Дед Кудрявцев струсил, выдала жалкая улыбка, но не сдался:

— Не всяк немец фашист.

Всяк не всяк, где нам в ту пору было разбираться. Немец висел над Москвой, как саранча, — сядет и все дотла сожрет. Нет, для нас в то время «немец» и «враг» были слова одного значения. Увидел немца — отомсти, за смерть — смертью, за пепел — пеплом. Всякое действие вызывает противодействие. А фашистское «действие» — вон оно, мозолит глаз мертвой плешью на месте живого села, тычет в него горбиками могил русских баб и мужиков, погубленных захватчиками. Как же он смеет, дед Кудрявцев, дед-простак, после всего этого жалеть недостойных жалости и думать (пусть только думать, одно это уже преступно!) о том, чтобы кормить и обогревать фашистов, пусть и бегущих на запад?

— Как же ты смеешь?.. — спросил я, жалея деда.

— Смею, — упрямо ответил дед, — потому как лежачего не бьют.

— Да где ты видишь «лежачего»? — огрызнулся я, все еще жалея ослепленного жалостью деда. — Немец на Москву прет…

— Кой на Москву, — уклончиво согласился дед Кудрявцев, — а кой и обратно.

Я просто взбесился:

— Врешь ты все, дед. Как это обратно? Куда обратно?

— Покедова к мене, — сказал дед, растягивая слова.

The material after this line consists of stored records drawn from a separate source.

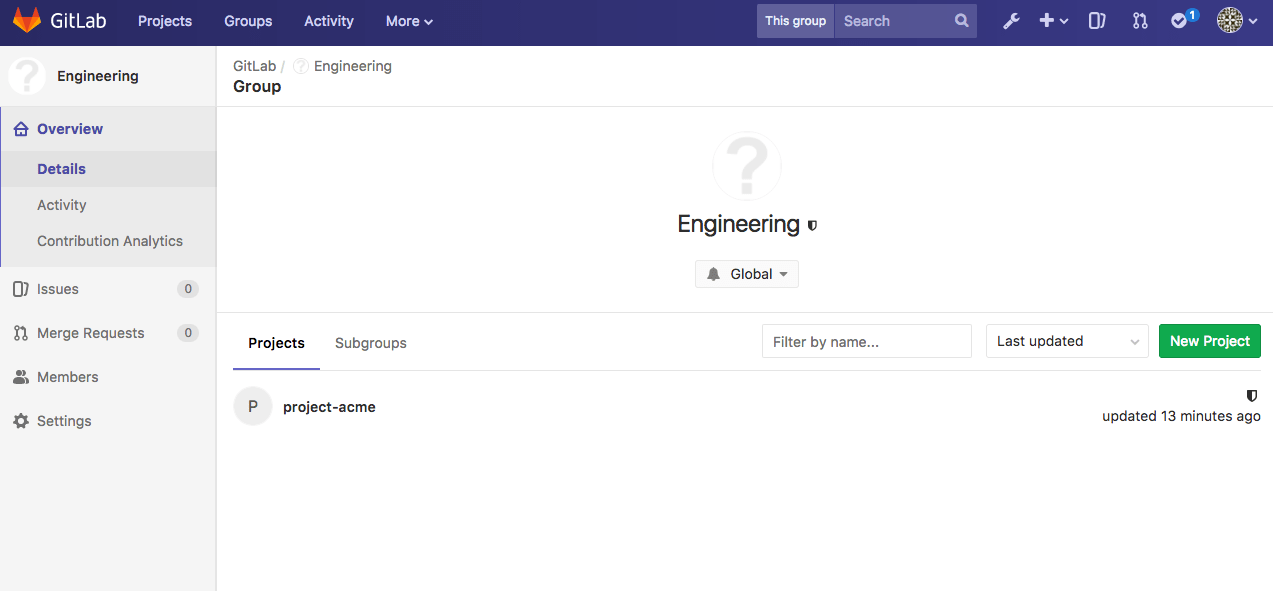Expand the plus icon creation menu

pos(1053,20)
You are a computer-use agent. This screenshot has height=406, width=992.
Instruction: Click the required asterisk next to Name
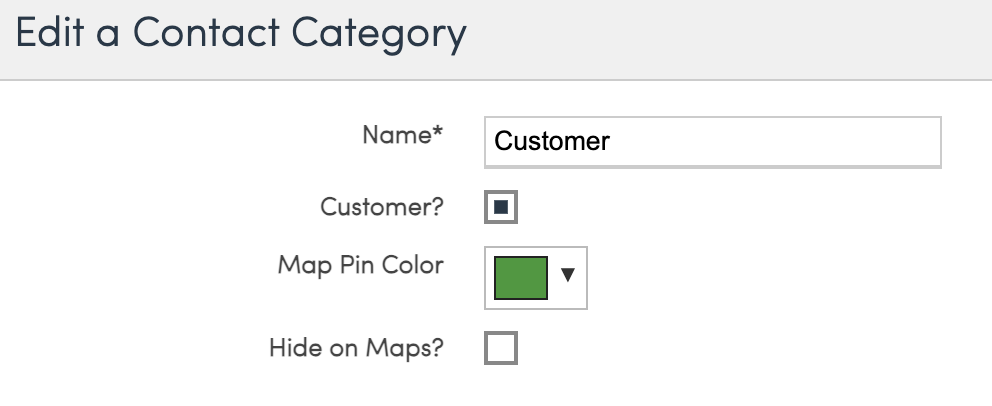tap(438, 135)
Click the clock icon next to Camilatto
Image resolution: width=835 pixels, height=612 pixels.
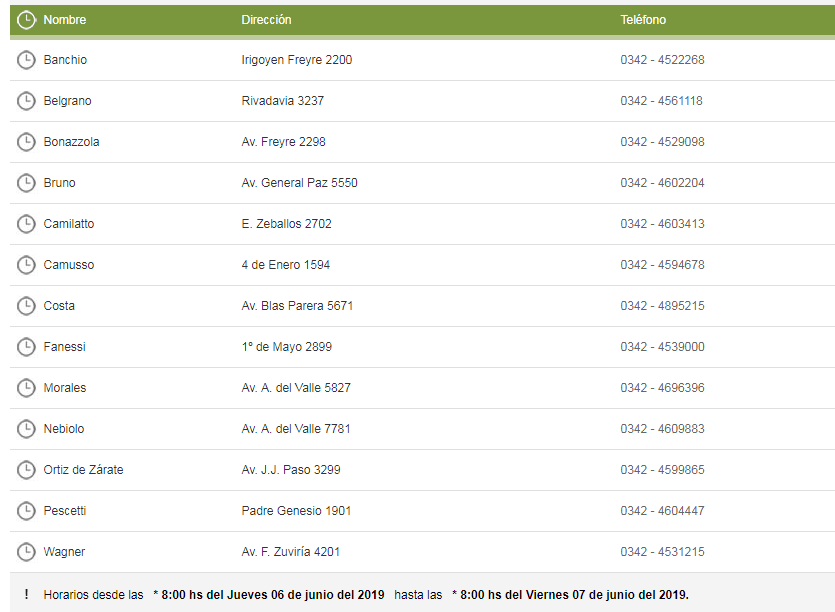pos(26,224)
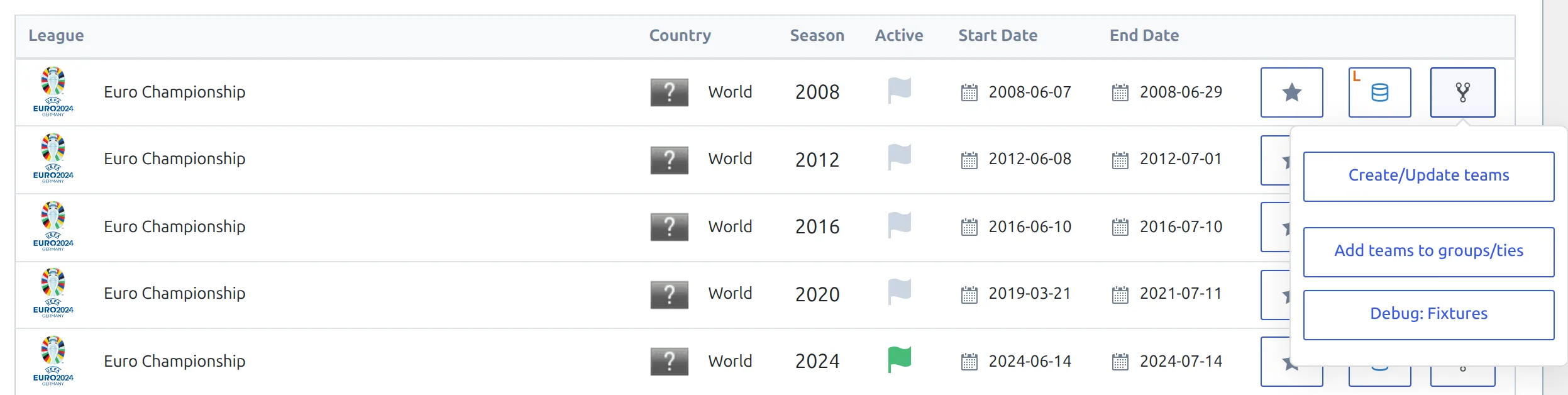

Я смотрел на него, как на сумасшедшего, и в толк не мог взять, о чем это он, о чем? И вдруг меня осенило. «По щучьему велению, по моему хотению, ловись «язык» большой, ловись маленький…»

— Пленный?! — заорал я.

Дед Кудрявцев бодро кивнул головой, порылся за пазухой и извлек на свет клочок бумаги. На клочке вперемежку латинскими и русскими буквами было написано: «Xotetь бiть рussiшь плен. Гiтлер капuт».

— Где он? — Я был как в лихорадке.

Дед Кудрявцев усмехнулся и постучал лапотком по снегу.

— Схоронен.

— Умер? — голос у меня упал.

Но дед смотрел беспечально.

— Нипочем нет. Живой схоронен. На предмет… — Дед Кудрявцев любил при случае щегольнуть казенным словечком. — На предмет представления военным властям.

У меня отлегло от сердца.

— Вот нам и представишь, — строго сказал я.

— Представлю, а как же? — засуетился дед. — Вы мне документ, я вам — пленного.

— Документ? — вскричал я, не заметив оговорки.

— Непременно, — сказал дед, — по всей форме. Потому как я за него в ответе. — Дед завел глаза и ткнул черным, как уголь, пальцем в небо.